▶ _DOCUMENT EXCERPT_
/---

New medicine reduces the risk of breast cancer recurring by 50 percent, researchers say

In In The News by Barbara Jacoby



Thirty-eight-year-old Ticiana Machado is going through her second round of chemotherapy. The wife and mother of two was diagnosed with breast cancer two months ago.

“How you doing? How you feeling?” said Dr. Mary Helen Hackney.

Ticiana’s doctor Mary Helen Hackney with VCU Massey Cancer Center says a new drug combo may help patients like Ticiana who’s diagnosed with HER2 positive breast cancer.

The cells in that type of cancer can grow faster and those patients are at a higher risk of their cancer coming back after they’ve had chemo and surgery.

“Ideally, when we finish all this there’s no cancer left, but if we did find a little bit left, then this new medicine will be the way to go,” Dr. Hackney explained to Ticiana.

That new medicine will take center stage at the San Antonio Breast Cancer Symposium.

Massey Dr. Charles Geyer leads the global trial known as KATHERINE. He’s presenting his findings this week.

The trial tested the efficacy and safety of the antibody-drug conjugate trastuzumab emtansine (also known as T-DM1 and Kadcyla), which is a combination of the standard FDA-approved drug trastuzumab (also known as Herceptin) and a chemotherapy drug called DM1.

\---

▶ _DATA SEGMENT_

/---

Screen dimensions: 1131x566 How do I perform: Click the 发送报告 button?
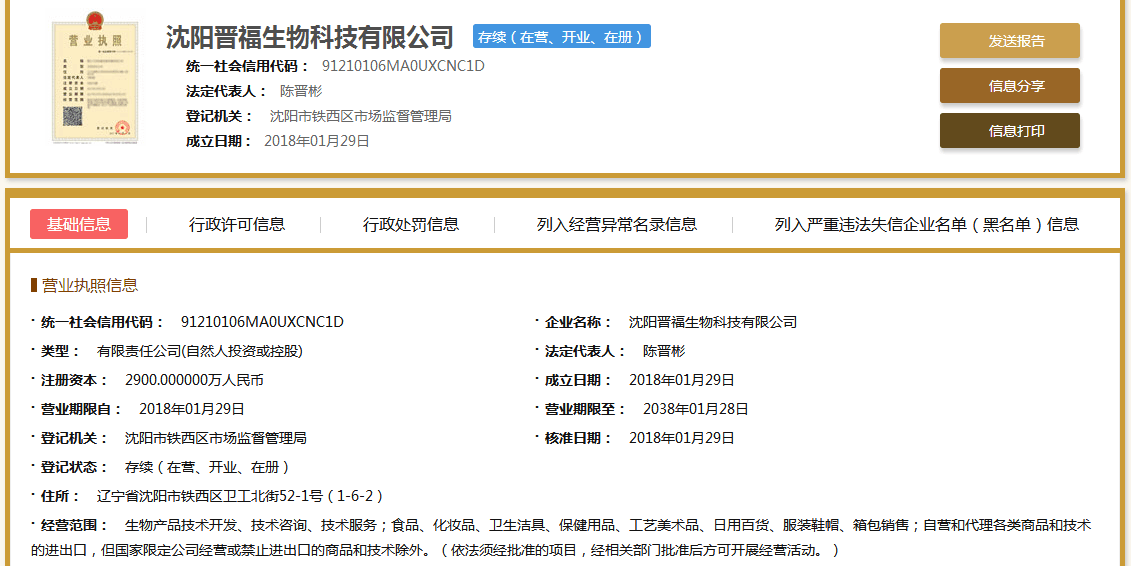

\---

▶ _EXPLORE THE MATERIAL_
• a. In the breast cancer article, what is the name of the global trial that Dr. Charles Geyer leads?
• b. For each statement, say whether the breast cancer article agrees with it, and quote the words that decide it.
(i) Ticiana Machado is in her first round of chemotherapy.
(ii) Trastuzumab is also known as Herceptin.
(iii) Ticiana Machado was diagnosed with breast cancer two months ago.

▶ _SOLUTIONS TO THE PROBLEMS_
• a. KATHERINE

• b.
(i) No: "going through her second round of chemotherapy"
(ii) Yes: "trastuzumab (also known as Herceptin)"
(iii) Yes: "was diagnosed with breast cancer two months ago"